[Opening Stored data section]

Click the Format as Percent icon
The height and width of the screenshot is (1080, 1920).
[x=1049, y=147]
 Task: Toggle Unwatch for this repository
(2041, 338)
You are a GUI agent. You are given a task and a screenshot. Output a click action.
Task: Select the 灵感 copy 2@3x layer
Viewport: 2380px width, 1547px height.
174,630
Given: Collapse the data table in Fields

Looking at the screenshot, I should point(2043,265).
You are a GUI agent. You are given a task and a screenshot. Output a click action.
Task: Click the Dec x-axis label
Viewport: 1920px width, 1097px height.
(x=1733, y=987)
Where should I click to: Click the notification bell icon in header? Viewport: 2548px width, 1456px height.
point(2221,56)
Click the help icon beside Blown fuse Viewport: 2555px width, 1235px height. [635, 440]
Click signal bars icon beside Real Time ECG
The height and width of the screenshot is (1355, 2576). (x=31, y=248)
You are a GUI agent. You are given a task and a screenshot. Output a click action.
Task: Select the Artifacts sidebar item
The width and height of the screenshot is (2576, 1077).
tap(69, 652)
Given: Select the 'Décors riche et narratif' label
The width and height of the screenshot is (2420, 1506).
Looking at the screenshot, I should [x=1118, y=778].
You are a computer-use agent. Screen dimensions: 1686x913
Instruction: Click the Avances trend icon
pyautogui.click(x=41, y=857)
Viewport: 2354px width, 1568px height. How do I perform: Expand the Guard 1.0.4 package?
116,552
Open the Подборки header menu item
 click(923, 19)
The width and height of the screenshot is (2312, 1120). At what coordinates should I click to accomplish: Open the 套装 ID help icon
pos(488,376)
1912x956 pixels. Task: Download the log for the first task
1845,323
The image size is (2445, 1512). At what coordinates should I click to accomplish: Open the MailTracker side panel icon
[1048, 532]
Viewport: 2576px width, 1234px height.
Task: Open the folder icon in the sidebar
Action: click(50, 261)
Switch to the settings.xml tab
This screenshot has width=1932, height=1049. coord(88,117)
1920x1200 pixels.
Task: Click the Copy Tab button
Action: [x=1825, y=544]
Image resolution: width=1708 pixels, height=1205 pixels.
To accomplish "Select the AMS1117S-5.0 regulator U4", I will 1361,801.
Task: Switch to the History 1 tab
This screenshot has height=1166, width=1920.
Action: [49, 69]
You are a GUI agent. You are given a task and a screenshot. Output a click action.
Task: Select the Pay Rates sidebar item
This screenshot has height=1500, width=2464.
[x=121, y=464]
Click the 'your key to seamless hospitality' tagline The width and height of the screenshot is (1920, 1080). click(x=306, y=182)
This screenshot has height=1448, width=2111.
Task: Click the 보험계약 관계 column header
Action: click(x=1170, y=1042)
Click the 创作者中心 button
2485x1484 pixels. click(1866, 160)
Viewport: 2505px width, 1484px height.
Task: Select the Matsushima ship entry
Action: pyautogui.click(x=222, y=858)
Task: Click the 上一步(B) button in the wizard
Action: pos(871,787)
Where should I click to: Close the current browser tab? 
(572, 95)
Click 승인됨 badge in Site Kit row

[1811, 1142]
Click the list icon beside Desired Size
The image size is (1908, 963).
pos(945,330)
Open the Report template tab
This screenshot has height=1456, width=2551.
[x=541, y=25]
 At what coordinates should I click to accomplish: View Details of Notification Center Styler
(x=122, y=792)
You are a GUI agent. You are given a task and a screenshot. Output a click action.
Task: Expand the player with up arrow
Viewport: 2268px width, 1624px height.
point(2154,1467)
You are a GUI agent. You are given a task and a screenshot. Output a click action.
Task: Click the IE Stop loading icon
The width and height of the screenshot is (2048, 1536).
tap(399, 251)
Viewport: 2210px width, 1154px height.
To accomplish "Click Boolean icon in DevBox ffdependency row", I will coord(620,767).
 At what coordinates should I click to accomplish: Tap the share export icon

[Closing Stored data section]

Required action | All of the data above needs to be retyped exactly, with each line as it stands.

Written response |
Click the Format as Percent icon
The height and width of the screenshot is (1080, 1920).
[x=1049, y=147]
 Task: Toggle Unwatch for this repository
(2041, 338)
You are a GUI agent. You are given a task and a screenshot. Output a click action.
Task: Select the 灵感 copy 2@3x layer
Viewport: 2380px width, 1547px height.
174,630
Given: Collapse the data table in Fields

Looking at the screenshot, I should point(2043,265).
You are a GUI agent. You are given a task and a screenshot. Output a click action.
Task: Click the Dec x-axis label
Viewport: 1920px width, 1097px height.
(x=1733, y=987)
Where should I click to: Click the notification bell icon in header? Viewport: 2548px width, 1456px height.
point(2221,56)
Click the help icon beside Blown fuse Viewport: 2555px width, 1235px height. [635, 440]
Click signal bars icon beside Real Time ECG
The height and width of the screenshot is (1355, 2576). (x=31, y=248)
You are a GUI agent. You are given a task and a screenshot. Output a click action.
Task: Select the Artifacts sidebar item
The width and height of the screenshot is (2576, 1077).
tap(69, 652)
Given: Select the 'Décors riche et narratif' label
The width and height of the screenshot is (2420, 1506).
Looking at the screenshot, I should [x=1118, y=778].
You are a computer-use agent. Screen dimensions: 1686x913
Instruction: Click the Avances trend icon
pyautogui.click(x=41, y=857)
Viewport: 2354px width, 1568px height. How do I perform: Expand the Guard 1.0.4 package?
116,552
Open the Подборки header menu item
 click(923, 19)
The width and height of the screenshot is (2312, 1120). At what coordinates should I click to accomplish: Open the 套装 ID help icon
pos(488,376)
1912x956 pixels. Task: Download the log for the first task
1845,323
The image size is (2445, 1512). At what coordinates should I click to accomplish: Open the MailTracker side panel icon
[1048, 532]
Viewport: 2576px width, 1234px height.
Task: Open the folder icon in the sidebar
Action: click(50, 261)
Switch to the settings.xml tab
This screenshot has width=1932, height=1049. coord(88,117)
1920x1200 pixels.
Task: Click the Copy Tab button
Action: [x=1825, y=544]
Image resolution: width=1708 pixels, height=1205 pixels.
To accomplish "Select the AMS1117S-5.0 regulator U4", I will 1361,801.
Task: Switch to the History 1 tab
This screenshot has height=1166, width=1920.
Action: [49, 69]
You are a GUI agent. You are given a task and a screenshot. Output a click action.
Task: Select the Pay Rates sidebar item
This screenshot has height=1500, width=2464.
[x=121, y=464]
Click the 'your key to seamless hospitality' tagline The width and height of the screenshot is (1920, 1080). click(x=306, y=182)
This screenshot has height=1448, width=2111.
Task: Click the 보험계약 관계 column header
Action: click(x=1170, y=1042)
Click the 创作者中心 button
2485x1484 pixels. click(1866, 160)
Viewport: 2505px width, 1484px height.
Task: Select the Matsushima ship entry
Action: pyautogui.click(x=222, y=858)
Task: Click the 上一步(B) button in the wizard
Action: pos(871,787)
Where should I click to: Close the current browser tab? 
(572, 95)
Click 승인됨 badge in Site Kit row

[1811, 1142]
Click the list icon beside Desired Size
The image size is (1908, 963).
pos(945,330)
Open the Report template tab
This screenshot has height=1456, width=2551.
[x=541, y=25]
 At what coordinates should I click to accomplish: View Details of Notification Center Styler
(x=122, y=792)
You are a GUI agent. You are given a task and a screenshot. Output a click action.
Task: Expand the player with up arrow
Viewport: 2268px width, 1624px height.
point(2154,1467)
You are a GUI agent. You are given a task and a screenshot. Output a click action.
Task: Click the IE Stop loading icon
The width and height of the screenshot is (2048, 1536).
tap(399, 251)
Viewport: 2210px width, 1154px height.
To accomplish "Click Boolean icon in DevBox ffdependency row", I will coord(620,767).
 At what coordinates should I click to accomplish: Tap the share export icon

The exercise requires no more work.